#### Task description:
The response must consist of the lines below from the one with "Where should I" through the one with "Click the my location arrow icon", exactly as they appear and with both ends kept.

#### Supplied records:
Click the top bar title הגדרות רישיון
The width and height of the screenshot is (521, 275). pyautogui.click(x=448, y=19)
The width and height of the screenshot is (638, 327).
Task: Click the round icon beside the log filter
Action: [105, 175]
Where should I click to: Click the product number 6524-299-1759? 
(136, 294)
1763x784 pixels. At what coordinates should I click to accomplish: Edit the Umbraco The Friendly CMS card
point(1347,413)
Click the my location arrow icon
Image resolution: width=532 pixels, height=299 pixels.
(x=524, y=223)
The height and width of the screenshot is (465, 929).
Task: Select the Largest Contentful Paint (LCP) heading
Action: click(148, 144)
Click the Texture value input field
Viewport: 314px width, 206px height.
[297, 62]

#### Your solution:
Where should I click to: Click the product number 6524-299-1759? 
(136, 294)
1763x784 pixels. At what coordinates should I click to accomplish: Edit the Umbraco The Friendly CMS card
point(1347,413)
Click the my location arrow icon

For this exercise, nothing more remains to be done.